MLS Crawler Tool To Summarize

15 Replies

Do you guys know any tool that crawls the MLS or sites like Zillow/Trulia and extracts information from it to excel or some sort of document with everything summarized?

Will be nice to set up some triggers (show me properties only below $x with y rooms and z ROI)

If not - would you need something like that? If so, how much will you pay for it?

Sounds great to me, but I probably wouldn't pay much.  I'd just do all the leg work myself like I do now.  Sorry, if you were thinking of developing one.  I'm sure a lot of other folks would use it!

You can probably have a freelancer in India set up a python script that can easily do that, however if it's using the Zillow API or similar they are going to limit the number of requests you can make daily

@Ian Ippolito mentioned about this as one of his secret weapons in his blog. hopefully nhell elaborate more in the future. I'm very interested in this type of tools as it can save so much time that can be used elsewhere.

Thanks @Hau N. , and yes, I do plan to write an article on it in the future. For you and @Sagiv O. , here's more information:
1) the tool allows me to  select number of rooms, number of baths, square footage, zip codes to scan etc.
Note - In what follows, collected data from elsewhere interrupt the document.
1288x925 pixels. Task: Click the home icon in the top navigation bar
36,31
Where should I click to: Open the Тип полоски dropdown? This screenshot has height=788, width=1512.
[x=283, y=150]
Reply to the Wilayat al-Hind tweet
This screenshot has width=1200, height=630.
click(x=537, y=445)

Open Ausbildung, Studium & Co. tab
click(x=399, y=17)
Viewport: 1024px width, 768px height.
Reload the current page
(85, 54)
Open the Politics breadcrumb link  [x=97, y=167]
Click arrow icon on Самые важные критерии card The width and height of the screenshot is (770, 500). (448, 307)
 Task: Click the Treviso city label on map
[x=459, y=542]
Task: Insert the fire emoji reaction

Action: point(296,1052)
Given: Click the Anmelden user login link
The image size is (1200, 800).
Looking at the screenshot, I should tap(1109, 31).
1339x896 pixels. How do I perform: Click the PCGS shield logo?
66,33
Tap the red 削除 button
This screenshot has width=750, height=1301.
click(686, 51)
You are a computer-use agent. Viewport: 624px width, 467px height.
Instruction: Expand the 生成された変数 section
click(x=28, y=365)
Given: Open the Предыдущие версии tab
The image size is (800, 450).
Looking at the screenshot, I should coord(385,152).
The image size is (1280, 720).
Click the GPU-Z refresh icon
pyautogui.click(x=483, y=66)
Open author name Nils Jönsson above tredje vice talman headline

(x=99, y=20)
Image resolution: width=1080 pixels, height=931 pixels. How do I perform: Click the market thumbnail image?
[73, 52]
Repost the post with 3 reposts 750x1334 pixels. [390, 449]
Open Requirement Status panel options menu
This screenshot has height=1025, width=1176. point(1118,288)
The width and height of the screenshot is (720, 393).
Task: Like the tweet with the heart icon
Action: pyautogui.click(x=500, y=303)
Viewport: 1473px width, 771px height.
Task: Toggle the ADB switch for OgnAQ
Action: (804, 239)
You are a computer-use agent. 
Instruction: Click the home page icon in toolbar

2) it then goes to Zillow to pull from the MLS. @Steve B. is correct that Zillow limits the number of requests you can make daily through their API, which essentially makes it useless for such a tool. So this means you have to do a technique called screen scraping to get by the limit. Unfortunately, this means every time Zillow changes their site the program breaks.  So it is quite a bit of maintenance to keep it running. Also, it means you have to do the requests kind of slowly so that Zillow doesn't kick you off the site. For example, when I scan all the ZIP Codes in my area of Tampa, it takes hours, so typically I run the program overnight and have the report ready for me in the morning.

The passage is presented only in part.